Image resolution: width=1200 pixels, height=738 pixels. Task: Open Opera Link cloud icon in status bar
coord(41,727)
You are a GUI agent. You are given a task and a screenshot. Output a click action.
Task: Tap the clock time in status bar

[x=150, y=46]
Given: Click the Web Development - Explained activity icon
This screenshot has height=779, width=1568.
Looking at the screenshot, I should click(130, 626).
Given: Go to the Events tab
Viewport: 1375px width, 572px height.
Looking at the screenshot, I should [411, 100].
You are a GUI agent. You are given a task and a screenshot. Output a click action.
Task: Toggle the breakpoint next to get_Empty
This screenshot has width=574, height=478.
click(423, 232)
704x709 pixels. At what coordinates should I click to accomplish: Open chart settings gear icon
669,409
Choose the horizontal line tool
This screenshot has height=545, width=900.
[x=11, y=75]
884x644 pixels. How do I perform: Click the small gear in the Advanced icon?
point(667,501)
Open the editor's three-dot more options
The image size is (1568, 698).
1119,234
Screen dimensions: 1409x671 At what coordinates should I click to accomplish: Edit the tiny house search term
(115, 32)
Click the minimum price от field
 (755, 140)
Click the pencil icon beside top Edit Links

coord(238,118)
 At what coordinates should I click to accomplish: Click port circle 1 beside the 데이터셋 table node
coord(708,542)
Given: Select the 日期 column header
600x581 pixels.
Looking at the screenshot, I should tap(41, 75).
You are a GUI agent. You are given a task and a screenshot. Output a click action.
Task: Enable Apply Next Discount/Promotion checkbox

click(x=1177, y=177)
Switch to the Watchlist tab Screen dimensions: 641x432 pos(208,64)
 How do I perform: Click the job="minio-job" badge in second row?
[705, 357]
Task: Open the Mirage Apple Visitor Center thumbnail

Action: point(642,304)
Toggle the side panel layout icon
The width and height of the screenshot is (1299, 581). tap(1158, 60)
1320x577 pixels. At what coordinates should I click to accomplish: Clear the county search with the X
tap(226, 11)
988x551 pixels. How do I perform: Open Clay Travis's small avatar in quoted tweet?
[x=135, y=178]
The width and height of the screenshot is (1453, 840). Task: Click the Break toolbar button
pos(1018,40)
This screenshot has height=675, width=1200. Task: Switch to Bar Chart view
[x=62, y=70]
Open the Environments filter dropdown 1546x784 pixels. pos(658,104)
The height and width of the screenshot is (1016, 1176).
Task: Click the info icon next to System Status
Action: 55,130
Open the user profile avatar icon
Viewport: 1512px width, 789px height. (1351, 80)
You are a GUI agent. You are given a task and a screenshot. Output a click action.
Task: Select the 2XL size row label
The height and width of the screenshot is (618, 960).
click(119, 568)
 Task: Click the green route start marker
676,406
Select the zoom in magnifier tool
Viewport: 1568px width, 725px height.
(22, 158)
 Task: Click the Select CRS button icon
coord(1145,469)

■ **ASSIGNMENT**:
Would you print exactly the lines from the first line of the entries above through the line that has "Given: Go to the Events tab", both included, and stop there?

■ **TASK ANSWER**:
Image resolution: width=1200 pixels, height=738 pixels. Task: Open Opera Link cloud icon in status bar
coord(41,727)
You are a GUI agent. You are given a task and a screenshot. Output a click action.
Task: Tap the clock time in status bar

[x=150, y=46]
Given: Click the Web Development - Explained activity icon
This screenshot has height=779, width=1568.
Looking at the screenshot, I should click(130, 626).
Given: Go to the Events tab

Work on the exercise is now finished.